1. | Vesting of and Payment for Restricted Shares |
(a) | Unless they vest on an earlier date as provided in Paragraphs 4 and 5 below, your Restricted Shares will vest as follows: 31,959 shares on January 1, 2007; 31,959 shares on January 1, 2008; and 31,958 shares on January 1, 2009, provided that you are an employee of or have another qualifying Relationship with the Company or one of its subsidiaries on each such respective date. | ||
(b) | You are not required to pay the Company to receive the Restricted Shares granted to you by this Agreement. |
2. | Restrictions on the Restricted Shares |
Until Restricted Shares have vested, they may not be sold, transferred, assigned, pledged or
otherwise disposed of or encumbered, whether by operation of law or otherwise; provided, however,
that at your election the Restricted Shares may be originally issued in the name of or transferred
to your family trust or limited partnership or other permitted assignee solely for estate planning
purposes (“Permitted Assignee”). Restricted Shares shall be evidenced by stock certificates
bearing an appropriate legend referring to the applicable terms, conditions and restrictions of
this Agreement. Stock certificates representing the Restricted Shares will be registered in your
name or the name of your Permitted Assignee as of the date hereof, but such certificates will be
held by the Company on your behalf until the respective Restricted Shares vest, and you or your
Permitted Assignee shall deliver to the Company a stock power, endorsed in blank, relating to the
Restricted Shares.
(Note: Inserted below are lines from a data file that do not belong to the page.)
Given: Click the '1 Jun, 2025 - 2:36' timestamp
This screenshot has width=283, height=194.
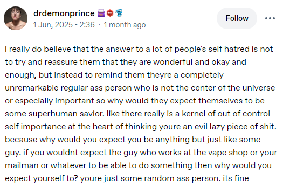Looking at the screenshot, I should [64, 25].
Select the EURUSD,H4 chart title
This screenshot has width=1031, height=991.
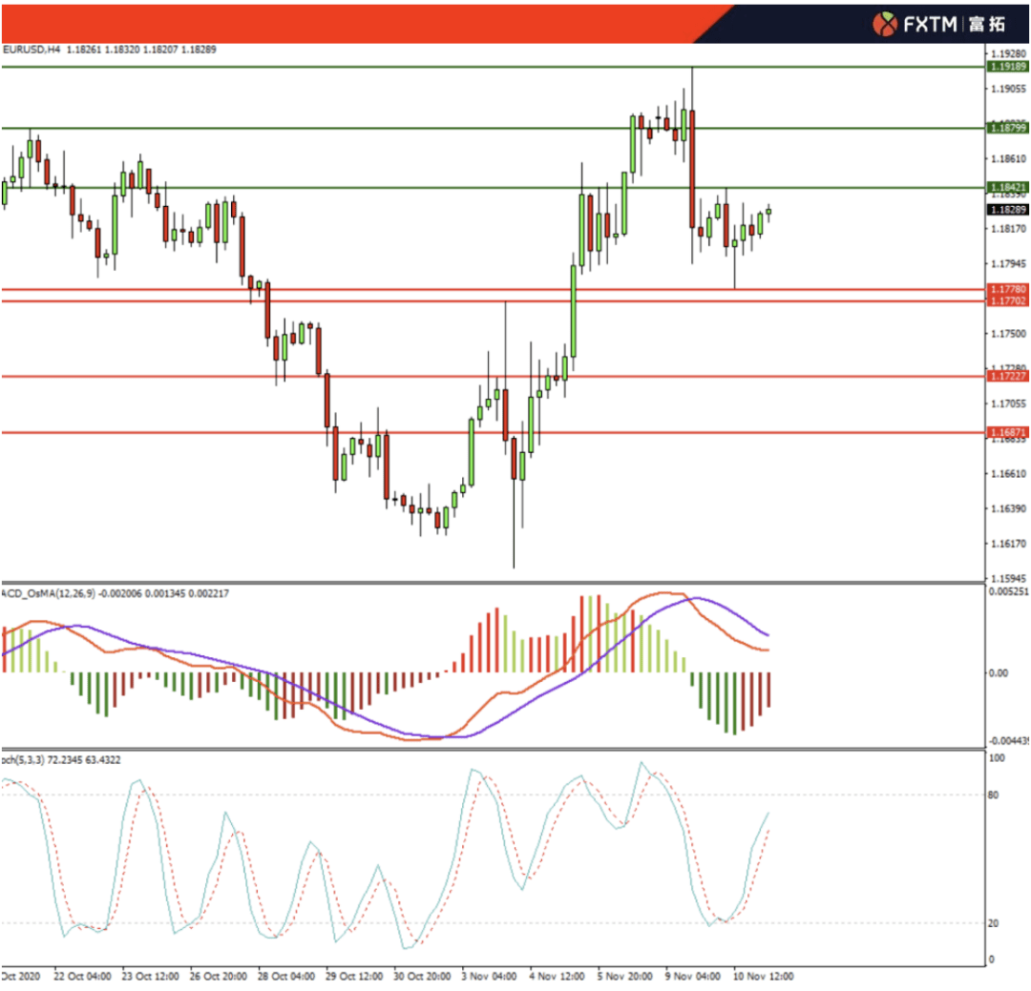click(x=32, y=49)
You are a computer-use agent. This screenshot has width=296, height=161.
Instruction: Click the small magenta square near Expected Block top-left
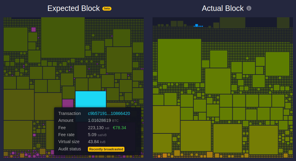[x=34, y=29]
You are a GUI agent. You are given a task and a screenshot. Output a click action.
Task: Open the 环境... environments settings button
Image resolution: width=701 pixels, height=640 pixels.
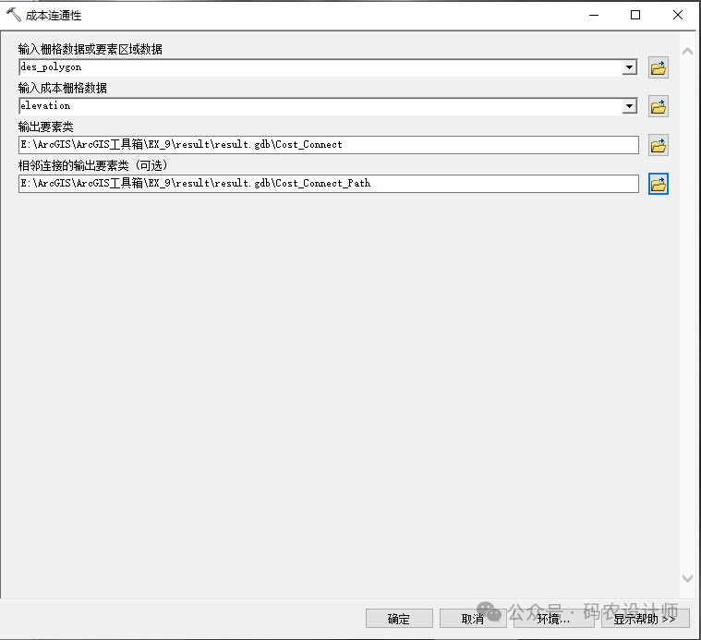click(x=553, y=619)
At such time as Restricted Shares vest, a certificate
representing such shares (less any shares retained by the Company to satisfy your tax withholding
obligations) will be delivered to you or your Permitted Assignee as soon as practicable, free of
the restrictive legend.
3. | Dividends and Voting |
From and after the date of this Agreement, if any dividends or other distributions are declared by
the Company on the Common Stock, such dividends or distributions with respect to your Restricted
Shares which are not vested on the record date for such dividend or distribution will be reinvested
on the record date, based on the Fair Market Value Per Share of the Common Stock on such date, in
additional Restricted Shares (rounded to the nearest whole share) having the same vesting date as
the Restricted Shares to which the dividend or distribution is applicable. You will have the right
to vote your Restricted Shares without regard to whether or not they are vested.
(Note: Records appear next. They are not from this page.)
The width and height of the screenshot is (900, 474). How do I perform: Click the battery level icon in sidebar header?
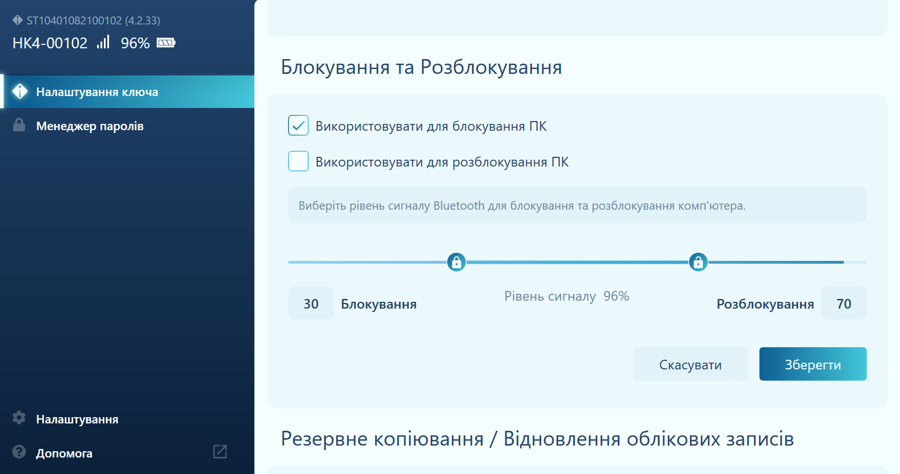click(166, 43)
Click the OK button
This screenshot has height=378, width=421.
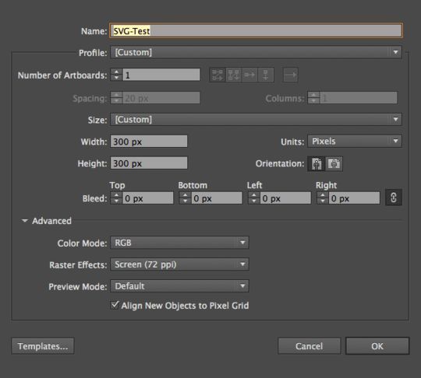click(x=377, y=346)
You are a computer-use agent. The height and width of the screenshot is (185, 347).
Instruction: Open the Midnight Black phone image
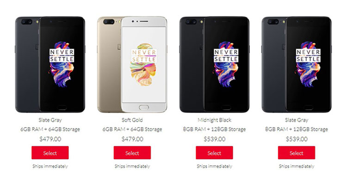click(x=214, y=64)
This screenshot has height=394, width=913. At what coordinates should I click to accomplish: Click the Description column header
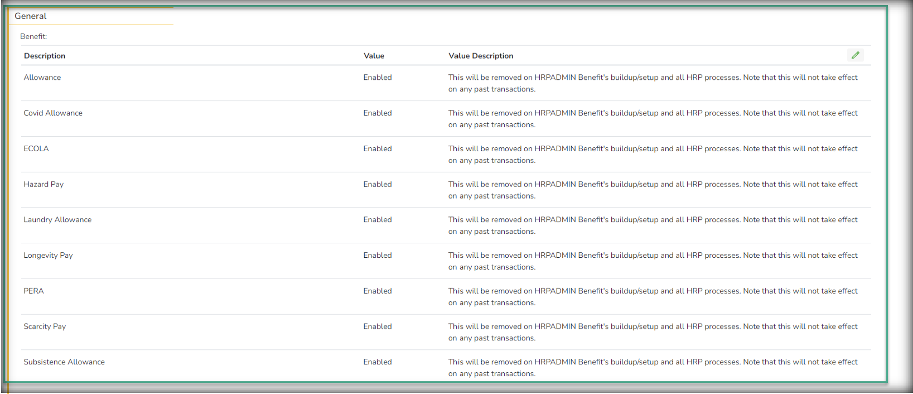pos(45,56)
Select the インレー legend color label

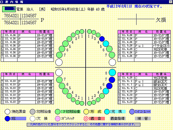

4. | Termination of Employment |
(a) | General. If your employment or other qualifying Relationship terminates for any reason, except as otherwise expressly provided in any employment agreement between you and the Company, any of your Restricted Shares which have not vested prior to your termination of employment or other qualifying Relationship will be forfeited and cancelled. | ||
(b) | Acceleration of Vesting. In addition to any provision for acceleration of vesting expressly provided in any employment agreement between you and the Company, the Committee may, in its sole discretion, with or without the imposition of conditions, declare all or any portion of your Restricted Shares immediately vested or otherwise accelerate the vesting date of your Restricted Shares or any portion thereof. | ||
(c) | Relationship. Nothing contained herein shall be construed to limit or restrict the right of the Company or any of its subsidiaries to terminate your employment or other Relationship at any time, with or without cause, or to increase or decrease your compensation from the rate in existence at the time the Restricted Shares are granted. As used in this Agreement, the term “Relationship” shall mean that you are or have agreed to become an officer, director, employee, consultant, adviser or independent contractor of the Company or any Related Company. |
5. | Change in Control; Corporate Transaction |
In the event of a Change in Control, any portion of the Restricted Shares which has not otherwise
vested shall automatically accelerate so that all such Restricted Shares shall, immediately upon
the effective time of the Change in Control, become vested. In the event of a Corporate
Transaction, any portion of the Restricted Shares which has not otherwise vested shall
automatically accelerate so that all such Restricted Shares shall, immediately prior to the
effective time of the Corporate Transaction, become vested.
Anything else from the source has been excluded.